State machine error handling - Media2Cloud on AWS

State machine error handling

The error handling of the main state machine is handled by using an Amazon CloudWatch Event Rule attached to an AWS Lambda function.

State machine error handling diagram

State machine error handling

The event rule is configured to listen to Step Functions Run Status Change events with error statuses of FAILED, ABORTED, and TIMED_OUT of the ingestion and analysis state machine runs. It then invokes a Lambda error-handler function to process the state machine run error.

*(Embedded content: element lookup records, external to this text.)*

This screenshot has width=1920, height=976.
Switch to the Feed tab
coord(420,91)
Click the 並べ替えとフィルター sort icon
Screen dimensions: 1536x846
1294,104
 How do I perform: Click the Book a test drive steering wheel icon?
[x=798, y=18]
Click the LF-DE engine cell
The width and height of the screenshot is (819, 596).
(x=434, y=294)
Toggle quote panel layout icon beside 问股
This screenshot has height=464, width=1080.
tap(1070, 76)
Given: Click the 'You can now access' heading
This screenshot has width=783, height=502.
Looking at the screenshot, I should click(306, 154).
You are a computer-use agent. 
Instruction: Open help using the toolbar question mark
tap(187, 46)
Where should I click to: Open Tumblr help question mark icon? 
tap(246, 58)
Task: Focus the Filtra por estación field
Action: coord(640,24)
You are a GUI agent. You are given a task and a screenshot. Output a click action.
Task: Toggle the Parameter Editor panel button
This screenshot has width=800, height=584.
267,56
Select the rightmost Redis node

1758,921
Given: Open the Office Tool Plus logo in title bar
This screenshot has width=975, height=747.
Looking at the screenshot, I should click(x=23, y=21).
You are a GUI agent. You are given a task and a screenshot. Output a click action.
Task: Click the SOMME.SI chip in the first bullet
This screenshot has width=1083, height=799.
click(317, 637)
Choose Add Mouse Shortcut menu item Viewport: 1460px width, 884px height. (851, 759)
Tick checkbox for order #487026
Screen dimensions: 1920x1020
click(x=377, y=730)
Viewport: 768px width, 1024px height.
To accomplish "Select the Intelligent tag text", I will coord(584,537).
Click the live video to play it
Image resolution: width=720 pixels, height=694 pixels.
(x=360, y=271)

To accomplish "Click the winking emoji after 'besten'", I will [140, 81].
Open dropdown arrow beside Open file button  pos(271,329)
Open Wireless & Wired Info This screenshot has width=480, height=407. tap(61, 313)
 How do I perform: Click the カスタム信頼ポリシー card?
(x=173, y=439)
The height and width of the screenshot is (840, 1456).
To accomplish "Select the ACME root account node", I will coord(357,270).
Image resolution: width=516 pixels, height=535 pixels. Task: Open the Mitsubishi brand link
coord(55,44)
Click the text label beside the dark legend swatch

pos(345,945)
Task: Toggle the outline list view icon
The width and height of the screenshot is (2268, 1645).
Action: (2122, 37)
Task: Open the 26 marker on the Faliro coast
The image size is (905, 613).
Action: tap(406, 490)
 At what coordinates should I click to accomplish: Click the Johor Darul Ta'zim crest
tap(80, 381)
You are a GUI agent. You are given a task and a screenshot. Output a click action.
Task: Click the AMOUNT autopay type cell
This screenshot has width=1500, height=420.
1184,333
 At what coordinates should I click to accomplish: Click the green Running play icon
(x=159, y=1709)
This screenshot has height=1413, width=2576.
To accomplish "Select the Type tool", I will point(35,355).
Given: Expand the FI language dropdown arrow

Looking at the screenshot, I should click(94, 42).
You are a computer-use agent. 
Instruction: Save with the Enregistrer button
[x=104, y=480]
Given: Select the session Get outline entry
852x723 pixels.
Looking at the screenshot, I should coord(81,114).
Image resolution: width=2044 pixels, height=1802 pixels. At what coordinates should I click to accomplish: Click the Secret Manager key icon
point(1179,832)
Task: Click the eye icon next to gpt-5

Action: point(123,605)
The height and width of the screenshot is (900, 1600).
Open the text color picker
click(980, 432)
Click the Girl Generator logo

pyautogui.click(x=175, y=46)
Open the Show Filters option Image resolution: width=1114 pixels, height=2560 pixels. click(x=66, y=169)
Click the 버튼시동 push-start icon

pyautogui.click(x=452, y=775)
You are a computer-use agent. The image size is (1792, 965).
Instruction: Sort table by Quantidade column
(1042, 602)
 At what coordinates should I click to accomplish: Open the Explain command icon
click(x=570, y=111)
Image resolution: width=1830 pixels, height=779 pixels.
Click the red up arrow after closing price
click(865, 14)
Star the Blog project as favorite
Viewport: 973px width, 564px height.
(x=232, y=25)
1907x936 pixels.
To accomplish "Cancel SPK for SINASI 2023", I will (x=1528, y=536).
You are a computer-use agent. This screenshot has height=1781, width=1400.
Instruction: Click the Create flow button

The CloudWatch Events pattern is defined as follows:

{ "detail-type": [ "Step Functions Execution Status Change" ], "source": [ "aws.states" ], "detail": { "stateMachineArn": [ "<INGEST_STATE_MACHINE_ARN>", "<ANALYSIS_STATE_MACHINE_ARN>" ], "status": [ "FAILED", "ABORTED", "TIMED_OUT" ] }, "region": [ "<REGION>" ] }

The error-handler Lambda function parses the run histories to find the last error from the state machine, updates the status in the Amazon DynamoDB ingestion table, publishes the status to an Amazon SNS status topic to notify subscribers, and publishes the status to an AWS Iot Core publish/subscribe service (a status topic) to notify the front-end web application.